Continuous Positive Airway Pressure (CPAP) and Positive Pressure Ventilation (PPV) are both methods of respiratory support that use forced air to assist a patient’s breathing. Both techniques apply positive pressure to the patient’s airways, which helps keep the lungs open and facilitates gas exchange. Although both fall under the general category of positive pressure therapy, their underlying mechanisms, the level of support they provide, and their clinical applications differ.
Fundamental Differences in Air Delivery
CPAP operates by delivering a single, continuous stream of pressurized air throughout the entire respiratory cycle; the pressure remains constant during both inhalation and exhalation. This constant pressure acts as a pneumatic splint, preventing the upper airways and the alveoli from collapsing at the end of a breath. This stenting effect helps maintain the functional residual capacity of the lungs, optimizing the surface area for gas exchange. Because the machine supplies a fixed pressure level, the patient must still initiate and complete every breath on their own.
PPV, in contrast, is a dynamic process where the machine actively assists or completely takes over the work of breathing by delivering controlled breaths. PPV devices are programmed to deliver a specific volume of air or a set inspiratory pressure that is higher than the pressure during exhalation. This cyclical delivery of air directly inflates the lungs, ensuring a sufficient volume of gas is moved in and out, a process known as mechanical ventilation. The machine can be adjusted to control parameters like the respiratory rate, the volume of each breath, and the inspiratory-to-expiratory time ratio.
The core distinction lies in the machine’s role during inspiration. CPAP simply holds the airway open, requiring the patient’s own respiratory muscles to generate the effort needed to inhale against the fixed pressure. PPV actively generates the inspiratory pressure or volume needed to move air into the lungs, reducing or eliminating the patient’s physical effort. This dynamic manipulation allows PPV to directly manage both oxygenation and the removal of carbon dioxide from the blood.
Patient Interaction and Required Effort
The level of patient participation required is a primary factor determining the choice between CPAP and PPV. CPAP therapy necessitates that the patient maintain a spontaneous and consistent respiratory drive; they must be awake, cooperative, and capable of breathing independently. The therapy is typically delivered non-invasively through a mask that requires a good seal to maintain the fixed pressure. Patients use CPAP primarily to overcome anatomical obstructions or support lung mechanics, remaining in control of their breathing rate and depth.
PPV is employed when a patient’s own breathing is insufficient or absent, indicating a greater degree of respiratory failure. While some forms of PPV, such as BiPAP (Bilevel Positive Airway Pressure), are non-invasive, the most significant applications involve invasive delivery. Invasive PPV requires the insertion of an endotracheal tube into the trachea, connecting directly to the mechanical ventilator. This invasive method bypasses the upper airway and is used when a patient cannot protect their airway or requires the machine to perform the majority of the work.

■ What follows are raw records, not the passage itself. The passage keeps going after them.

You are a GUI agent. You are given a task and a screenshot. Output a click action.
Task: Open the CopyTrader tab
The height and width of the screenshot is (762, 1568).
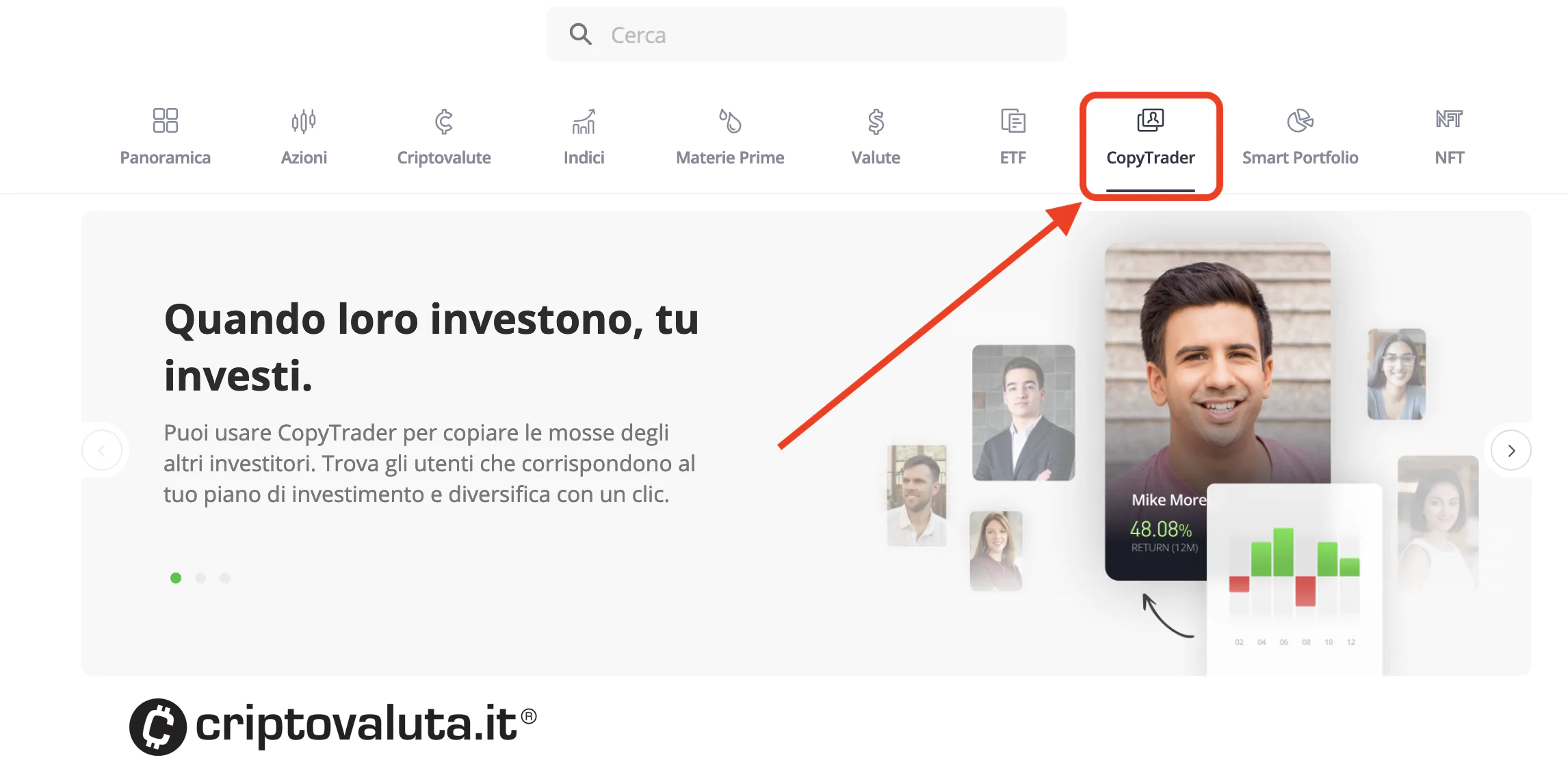1150,157
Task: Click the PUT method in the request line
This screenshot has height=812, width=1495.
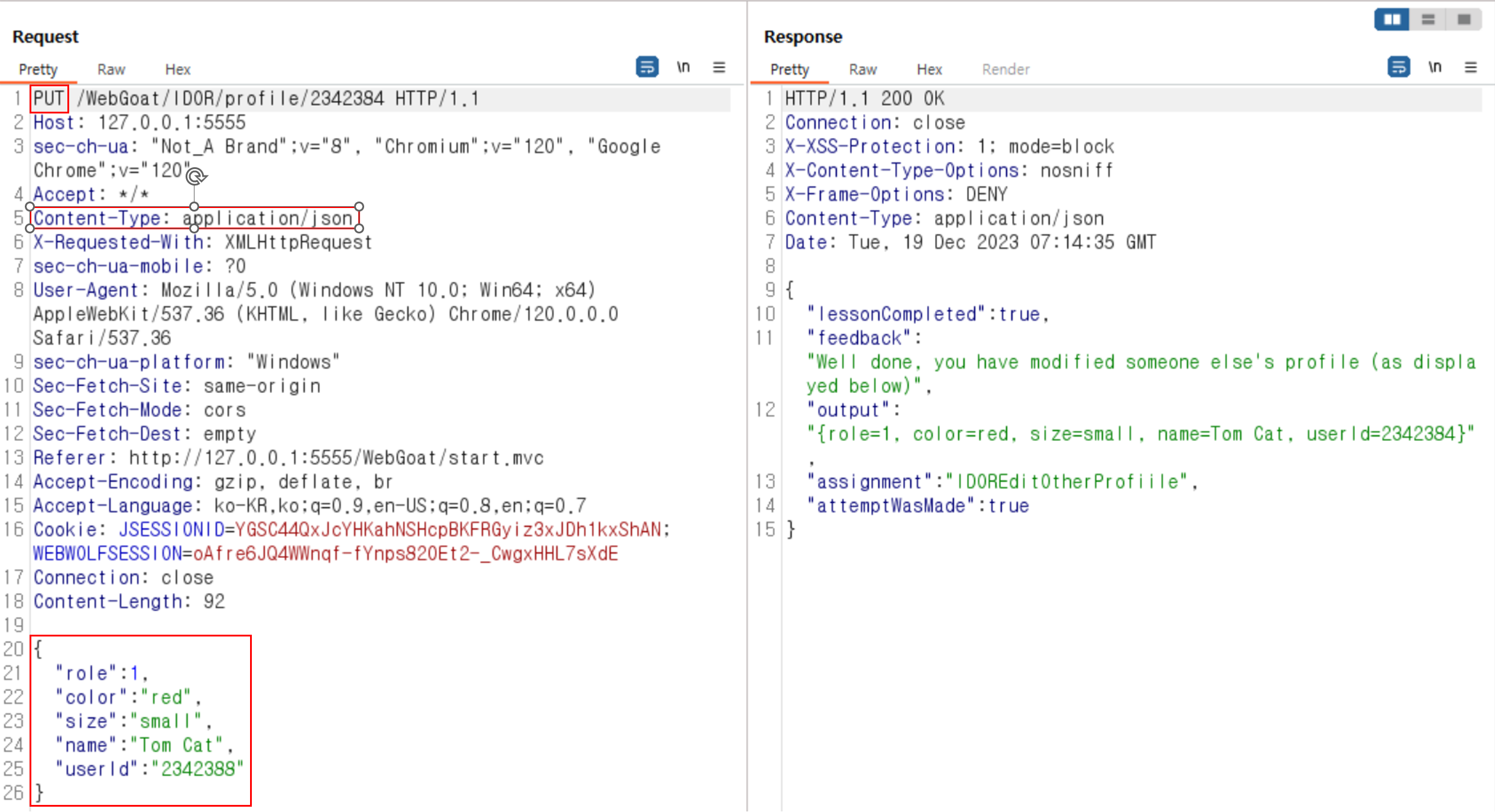Action: click(48, 99)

Invasive PPV demands a patient be deeply sedated, and sometimes temporarily paralyzed, to prevent them from fighting the machine’s forced breaths. This reflects the severity of the patient’s condition and the need for complete control over gas exchange. A patient receiving non-invasive CPAP is generally alert and able to remove the mask themselves, highlighting the lesser degree of life support provided. The invasive nature of PPV makes it a much more intensive medical intervention, generally requiring an intensive care setting.
Clinical Contexts and Severity of Illness
Physicians select CPAP for conditions where the primary problem is airway collapse or a need to improve oxygenation in a stable patient. The most widely known application is the chronic treatment of obstructive sleep apnea, where continuous pressure prevents pharyngeal tissues from collapsing during sleep. In acute care settings, CPAP is effective for certain types of acute respiratory failure, such as acute cardiogenic pulmonary edema, where the pressure helps push fluid out of the alveoli. CPAP is a supportive measure for patients with relatively intact respiratory muscle function.
PPV is generally reserved for patients experiencing acute, life-threatening respiratory failure, where the body cannot maintain adequate gas exchange. Conditions such as severe pneumonia, Acute Respiratory Distress Syndrome (ARDS), sepsis, or major trauma often necessitate mechanical ventilation. In these scenarios, the patient is either hypoventilating or cannot adequately oxygenate their blood (hypoxemia), requiring the machine to actively perform the work of breathing. PPV is used in critical care environments to sustain life while the underlying disease is treated.
The choice reflects a progression in the severity of illness. CPAP is often a first-line non-invasive therapy for mild to moderate distress, aiming to prevent the need for escalation. If a patient fails CPAP—meaning their oxygen levels remain low or their carbon dioxide levels rise—they are transitioned to invasive PPV. This shift represents an escalation in care, signifying that the patient’s respiratory system requires full mechanical assistance to prevent organ failure.